• [What you should do]: Repeat the lines below verbatim, beginning with the first line and ending with the line that contains "center [396, 436].", including that line.

• [Record set]:
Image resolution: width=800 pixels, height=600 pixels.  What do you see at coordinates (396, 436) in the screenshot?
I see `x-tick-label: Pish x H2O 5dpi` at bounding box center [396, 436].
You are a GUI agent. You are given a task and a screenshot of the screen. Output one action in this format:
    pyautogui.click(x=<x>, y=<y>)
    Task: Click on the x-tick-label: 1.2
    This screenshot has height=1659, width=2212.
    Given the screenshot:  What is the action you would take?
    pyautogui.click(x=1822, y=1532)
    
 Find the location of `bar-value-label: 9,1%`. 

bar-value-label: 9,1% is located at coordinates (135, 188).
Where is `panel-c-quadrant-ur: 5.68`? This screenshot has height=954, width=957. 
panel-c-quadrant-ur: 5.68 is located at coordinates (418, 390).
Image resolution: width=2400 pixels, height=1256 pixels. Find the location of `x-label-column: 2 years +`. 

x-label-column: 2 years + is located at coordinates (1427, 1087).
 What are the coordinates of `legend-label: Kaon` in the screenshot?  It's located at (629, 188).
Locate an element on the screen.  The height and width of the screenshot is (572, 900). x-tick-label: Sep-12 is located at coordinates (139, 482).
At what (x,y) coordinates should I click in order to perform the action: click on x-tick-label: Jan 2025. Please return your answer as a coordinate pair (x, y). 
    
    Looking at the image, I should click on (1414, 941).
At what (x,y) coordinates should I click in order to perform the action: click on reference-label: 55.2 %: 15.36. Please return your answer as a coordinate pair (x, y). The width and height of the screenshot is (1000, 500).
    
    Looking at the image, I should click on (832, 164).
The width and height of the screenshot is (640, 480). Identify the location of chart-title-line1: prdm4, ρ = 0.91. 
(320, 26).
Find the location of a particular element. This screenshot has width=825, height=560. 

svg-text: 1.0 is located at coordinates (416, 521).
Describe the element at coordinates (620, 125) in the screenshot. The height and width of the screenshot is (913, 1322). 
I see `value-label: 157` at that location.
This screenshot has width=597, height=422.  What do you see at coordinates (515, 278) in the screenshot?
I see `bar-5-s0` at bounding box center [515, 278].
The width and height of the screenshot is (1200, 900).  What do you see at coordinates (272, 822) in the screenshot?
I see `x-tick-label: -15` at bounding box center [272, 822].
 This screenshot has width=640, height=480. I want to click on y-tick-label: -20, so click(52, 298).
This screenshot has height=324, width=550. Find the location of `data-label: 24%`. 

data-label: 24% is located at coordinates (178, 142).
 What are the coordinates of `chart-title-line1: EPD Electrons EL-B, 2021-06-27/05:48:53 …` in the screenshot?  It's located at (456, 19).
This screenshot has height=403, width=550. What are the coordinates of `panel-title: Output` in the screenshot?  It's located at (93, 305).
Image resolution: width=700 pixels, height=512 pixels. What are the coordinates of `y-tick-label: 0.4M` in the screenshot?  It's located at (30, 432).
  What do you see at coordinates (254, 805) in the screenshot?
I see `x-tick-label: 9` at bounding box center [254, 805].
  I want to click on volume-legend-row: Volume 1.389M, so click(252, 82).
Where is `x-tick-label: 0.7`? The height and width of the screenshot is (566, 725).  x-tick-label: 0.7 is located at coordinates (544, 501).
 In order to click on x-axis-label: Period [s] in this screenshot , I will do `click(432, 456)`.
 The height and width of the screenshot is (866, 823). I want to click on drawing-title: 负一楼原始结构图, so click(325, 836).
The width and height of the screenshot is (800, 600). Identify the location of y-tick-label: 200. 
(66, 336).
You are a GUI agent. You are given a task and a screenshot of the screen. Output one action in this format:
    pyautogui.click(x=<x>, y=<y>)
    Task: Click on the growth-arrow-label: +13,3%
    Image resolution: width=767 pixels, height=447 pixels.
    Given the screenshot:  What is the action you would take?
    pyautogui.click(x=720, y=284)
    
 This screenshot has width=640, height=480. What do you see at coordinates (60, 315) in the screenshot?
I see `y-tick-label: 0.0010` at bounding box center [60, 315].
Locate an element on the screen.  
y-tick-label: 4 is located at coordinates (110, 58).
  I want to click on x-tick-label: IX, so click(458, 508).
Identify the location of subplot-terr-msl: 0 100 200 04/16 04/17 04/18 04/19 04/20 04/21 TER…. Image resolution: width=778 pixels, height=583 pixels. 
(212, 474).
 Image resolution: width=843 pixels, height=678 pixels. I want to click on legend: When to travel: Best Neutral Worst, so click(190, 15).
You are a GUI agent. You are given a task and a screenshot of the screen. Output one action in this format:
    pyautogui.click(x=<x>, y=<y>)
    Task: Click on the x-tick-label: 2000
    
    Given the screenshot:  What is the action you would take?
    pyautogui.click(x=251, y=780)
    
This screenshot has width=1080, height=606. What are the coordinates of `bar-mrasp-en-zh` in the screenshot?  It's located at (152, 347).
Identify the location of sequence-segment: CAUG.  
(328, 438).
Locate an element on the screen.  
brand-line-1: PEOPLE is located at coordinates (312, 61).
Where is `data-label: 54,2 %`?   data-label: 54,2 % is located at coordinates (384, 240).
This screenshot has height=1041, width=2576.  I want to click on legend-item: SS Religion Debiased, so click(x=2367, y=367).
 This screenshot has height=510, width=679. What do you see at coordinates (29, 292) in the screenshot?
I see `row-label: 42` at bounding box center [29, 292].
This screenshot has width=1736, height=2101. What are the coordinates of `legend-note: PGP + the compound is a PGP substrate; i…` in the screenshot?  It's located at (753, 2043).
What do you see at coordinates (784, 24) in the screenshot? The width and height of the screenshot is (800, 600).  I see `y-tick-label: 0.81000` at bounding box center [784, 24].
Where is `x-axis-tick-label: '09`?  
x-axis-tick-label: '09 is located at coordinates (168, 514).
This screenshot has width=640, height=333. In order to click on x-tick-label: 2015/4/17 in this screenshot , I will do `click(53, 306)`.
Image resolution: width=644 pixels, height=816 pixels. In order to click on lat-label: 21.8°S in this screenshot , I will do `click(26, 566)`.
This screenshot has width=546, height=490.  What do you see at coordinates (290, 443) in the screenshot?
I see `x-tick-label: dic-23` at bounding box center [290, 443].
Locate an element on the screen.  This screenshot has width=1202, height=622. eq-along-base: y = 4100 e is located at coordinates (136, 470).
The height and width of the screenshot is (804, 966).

• [Answer area]:
Image resolution: width=800 pixels, height=600 pixels.  What do you see at coordinates (396, 436) in the screenshot?
I see `x-tick-label: Pish x H2O 5dpi` at bounding box center [396, 436].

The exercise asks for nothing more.